Data Block Start

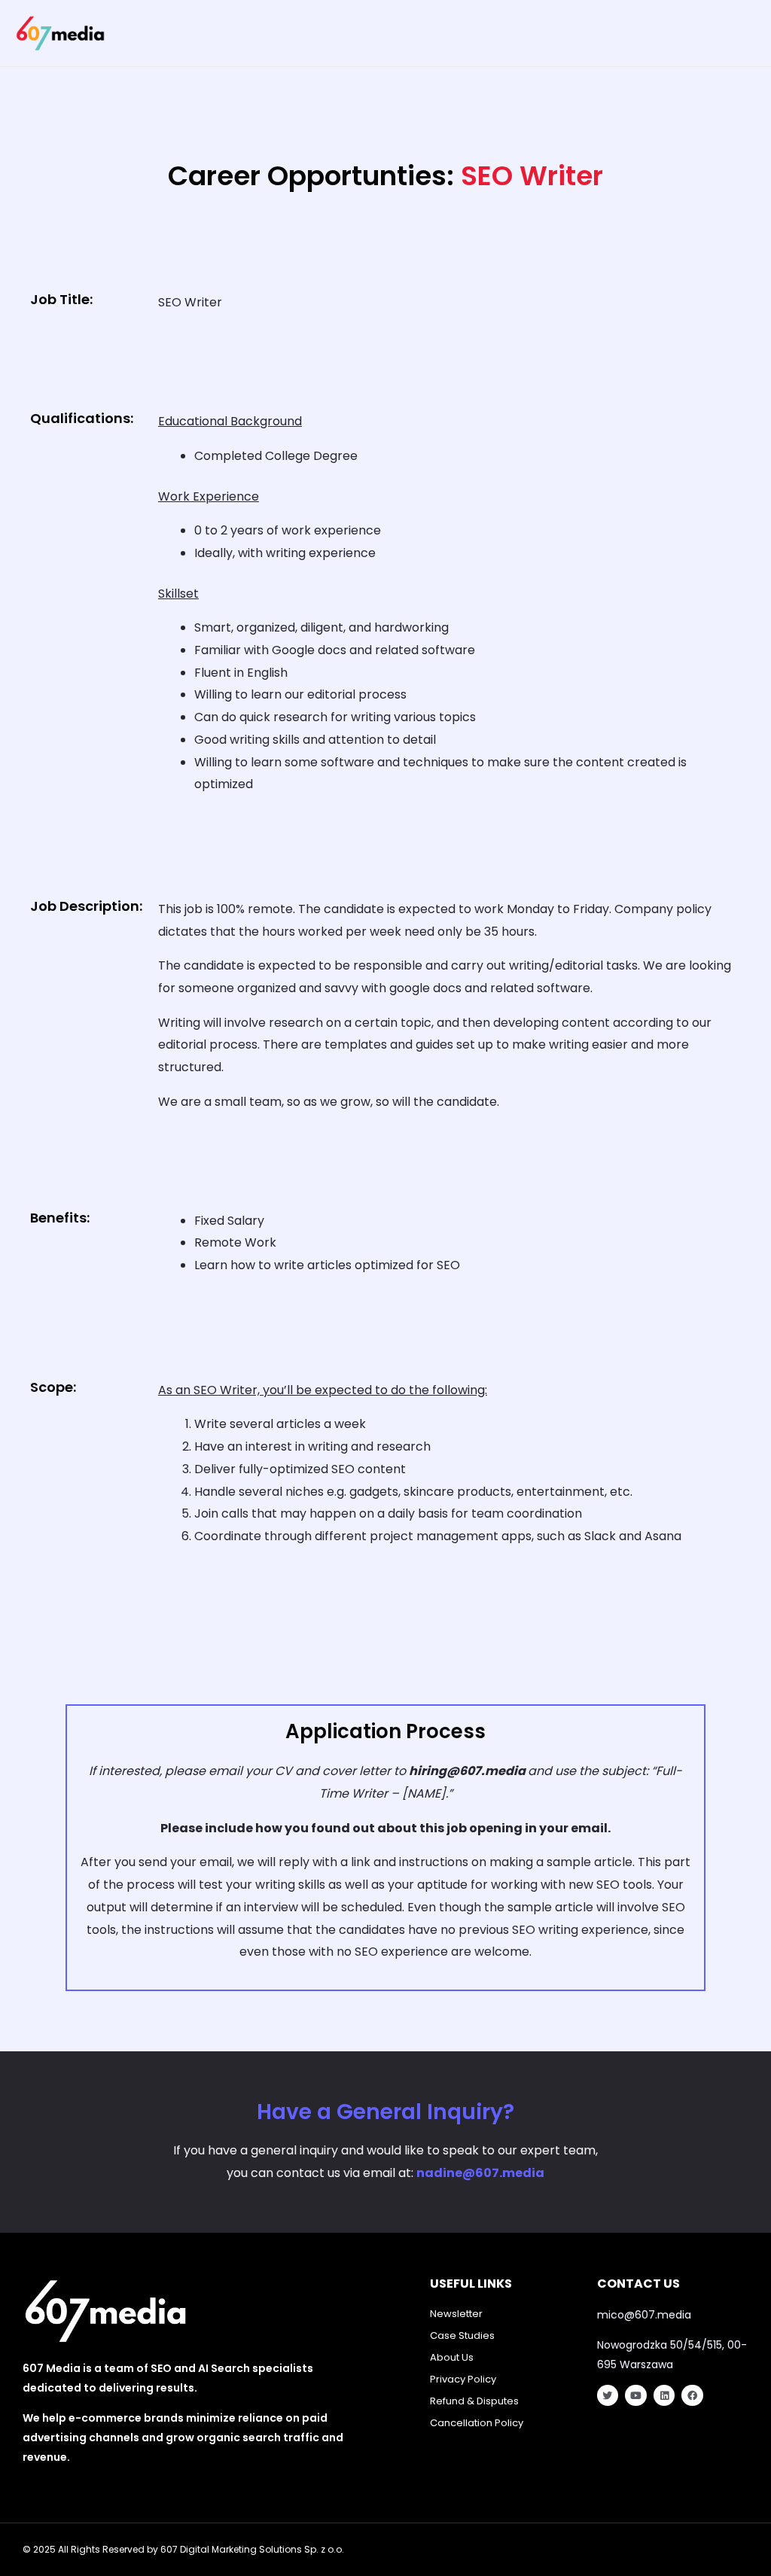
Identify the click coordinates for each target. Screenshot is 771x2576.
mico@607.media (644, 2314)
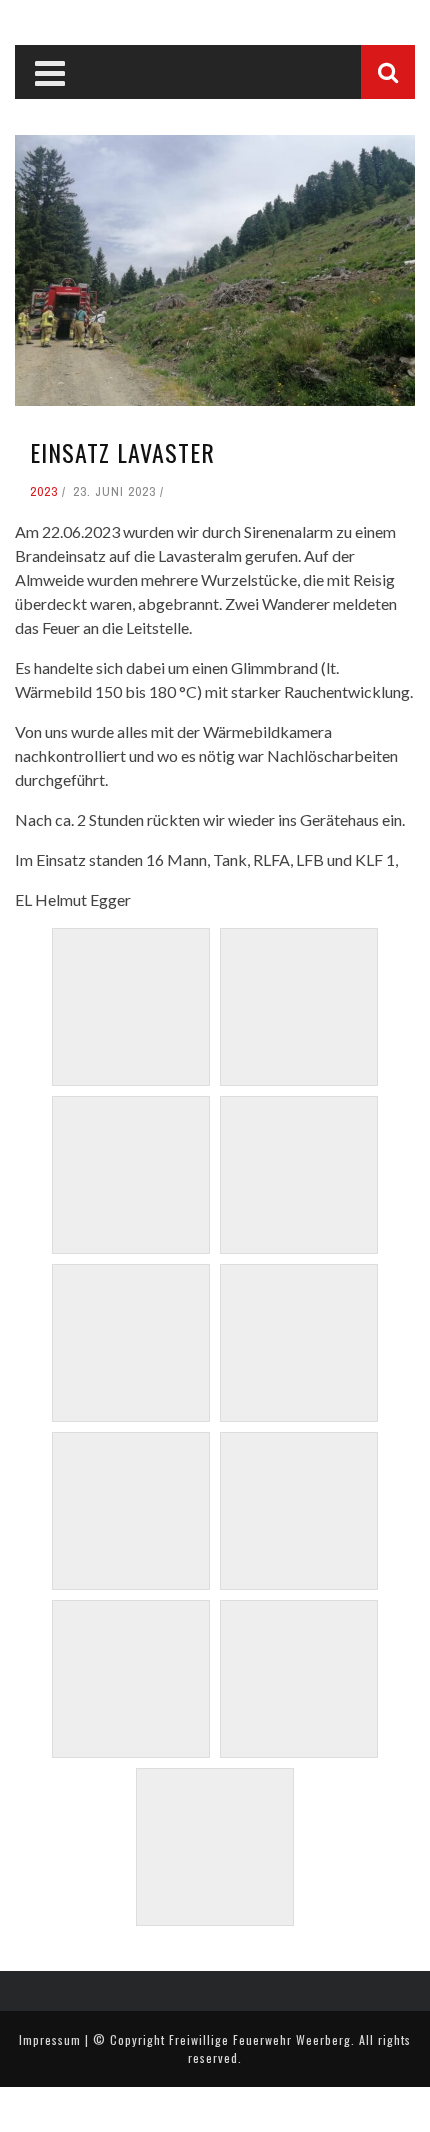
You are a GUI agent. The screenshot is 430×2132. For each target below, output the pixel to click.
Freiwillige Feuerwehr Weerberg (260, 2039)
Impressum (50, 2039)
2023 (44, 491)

Data Block End

= About this exercise =
In the entries, how many lines include the string "click"? Only the number should be given.

= Result for this task =
2